For data containing unmatched subjects, we compared the performance of the missing-parents approach with that of the missing-indicator method proposed by Huberman and Langholz.18 The missing-indicator method is a clever strategy that enables one to apply conditional logistic regression to analyze data that include matched pairs together with both some unmatched cases and some unmatched controls. Briefly, the analyzed data set is augmented by including pseudo-subjects that provide matched counterparts having opposite disease status for any unmatched actual subjects. Thus, for each unmatched case, the analyst constructs a pseudo-control, and for each unmatched set of control siblings the analyst constructs a pseudo-case. All covariates (genotype and exposure in our context) for these pseudo-subjects are set to zero, i.e. the referent coding.

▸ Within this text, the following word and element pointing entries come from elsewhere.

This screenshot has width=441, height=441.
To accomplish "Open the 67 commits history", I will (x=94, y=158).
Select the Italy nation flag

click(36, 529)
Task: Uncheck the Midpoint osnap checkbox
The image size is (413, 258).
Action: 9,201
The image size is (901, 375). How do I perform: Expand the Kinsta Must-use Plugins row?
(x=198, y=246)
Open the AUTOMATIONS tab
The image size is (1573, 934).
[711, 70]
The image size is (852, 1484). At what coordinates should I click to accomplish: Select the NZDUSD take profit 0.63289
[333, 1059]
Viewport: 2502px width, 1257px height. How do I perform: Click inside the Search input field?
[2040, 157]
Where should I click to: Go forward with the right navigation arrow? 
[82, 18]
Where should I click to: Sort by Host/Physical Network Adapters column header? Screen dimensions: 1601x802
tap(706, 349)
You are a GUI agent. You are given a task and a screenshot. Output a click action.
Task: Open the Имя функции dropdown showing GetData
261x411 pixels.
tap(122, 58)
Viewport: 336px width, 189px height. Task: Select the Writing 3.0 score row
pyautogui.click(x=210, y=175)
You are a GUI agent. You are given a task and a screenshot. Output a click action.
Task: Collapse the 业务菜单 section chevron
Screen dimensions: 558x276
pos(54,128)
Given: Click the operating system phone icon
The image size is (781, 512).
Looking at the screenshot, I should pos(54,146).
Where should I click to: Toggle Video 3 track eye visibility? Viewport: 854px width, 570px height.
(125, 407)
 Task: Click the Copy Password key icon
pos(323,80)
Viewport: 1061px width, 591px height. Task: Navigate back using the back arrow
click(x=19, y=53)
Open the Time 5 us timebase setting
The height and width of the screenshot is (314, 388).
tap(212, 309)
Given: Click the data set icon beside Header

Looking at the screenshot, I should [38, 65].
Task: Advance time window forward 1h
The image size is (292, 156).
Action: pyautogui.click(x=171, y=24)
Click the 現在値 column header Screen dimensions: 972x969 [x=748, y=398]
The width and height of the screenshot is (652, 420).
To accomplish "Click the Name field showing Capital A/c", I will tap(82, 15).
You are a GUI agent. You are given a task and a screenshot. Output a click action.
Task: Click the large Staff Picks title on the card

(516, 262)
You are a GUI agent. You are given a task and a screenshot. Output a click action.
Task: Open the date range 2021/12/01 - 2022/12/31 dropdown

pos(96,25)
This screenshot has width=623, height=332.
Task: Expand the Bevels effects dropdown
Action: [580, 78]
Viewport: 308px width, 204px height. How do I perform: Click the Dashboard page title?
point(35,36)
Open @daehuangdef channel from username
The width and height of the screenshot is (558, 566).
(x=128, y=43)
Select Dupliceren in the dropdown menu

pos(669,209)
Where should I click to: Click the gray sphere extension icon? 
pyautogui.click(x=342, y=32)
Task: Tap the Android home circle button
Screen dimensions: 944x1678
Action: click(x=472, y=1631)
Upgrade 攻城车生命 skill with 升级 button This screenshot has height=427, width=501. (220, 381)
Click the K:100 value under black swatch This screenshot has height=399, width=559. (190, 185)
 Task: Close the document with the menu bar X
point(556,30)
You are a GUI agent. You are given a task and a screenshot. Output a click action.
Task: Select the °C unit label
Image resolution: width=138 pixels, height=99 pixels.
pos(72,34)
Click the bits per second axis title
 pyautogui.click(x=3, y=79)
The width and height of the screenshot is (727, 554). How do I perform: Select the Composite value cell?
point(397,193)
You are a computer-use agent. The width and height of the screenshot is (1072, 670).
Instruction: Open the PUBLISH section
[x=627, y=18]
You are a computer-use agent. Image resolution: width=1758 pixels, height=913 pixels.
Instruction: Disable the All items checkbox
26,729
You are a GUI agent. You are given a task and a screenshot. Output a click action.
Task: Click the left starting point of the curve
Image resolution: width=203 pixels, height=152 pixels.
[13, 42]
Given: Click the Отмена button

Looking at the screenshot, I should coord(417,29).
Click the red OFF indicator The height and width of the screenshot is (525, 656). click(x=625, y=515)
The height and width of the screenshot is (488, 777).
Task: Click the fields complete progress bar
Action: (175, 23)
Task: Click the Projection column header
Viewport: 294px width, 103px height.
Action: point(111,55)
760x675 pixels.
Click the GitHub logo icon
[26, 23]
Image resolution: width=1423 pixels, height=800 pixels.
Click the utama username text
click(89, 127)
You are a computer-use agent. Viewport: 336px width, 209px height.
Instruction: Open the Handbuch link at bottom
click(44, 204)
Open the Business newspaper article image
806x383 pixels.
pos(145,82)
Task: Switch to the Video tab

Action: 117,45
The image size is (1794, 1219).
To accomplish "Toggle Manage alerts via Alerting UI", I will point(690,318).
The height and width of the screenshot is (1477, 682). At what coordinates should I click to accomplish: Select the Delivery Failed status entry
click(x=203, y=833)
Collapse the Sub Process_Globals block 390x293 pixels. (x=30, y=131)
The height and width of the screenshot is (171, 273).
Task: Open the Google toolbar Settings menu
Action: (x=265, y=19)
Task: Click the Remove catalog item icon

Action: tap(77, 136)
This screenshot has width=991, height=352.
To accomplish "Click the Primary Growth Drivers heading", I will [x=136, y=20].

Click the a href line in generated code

An indicator variable (0 for pseudo-subjects, 1 otherwise) is included as one of the covariates in the CLR model. This construction makes the contribution by the unmatched individuals to the conditional likelihood the same as their contribution to the likelihood for an unmatched analysis, thereby allowing the use of standard software for conditional logistic regression for analysis of all subjects together. One subtle problem with this approach was pointed out by Huberman and Langholz: the parameter being estimated is neither the stratum-specific sibling-based odds ratio nor the (typically somewhat attenuated) marginal population-based parameter. Under our proposed missing parents approach, the usual sibling-based odds ratio is estimated, so that the inference has a more straightforward parameter interpretation.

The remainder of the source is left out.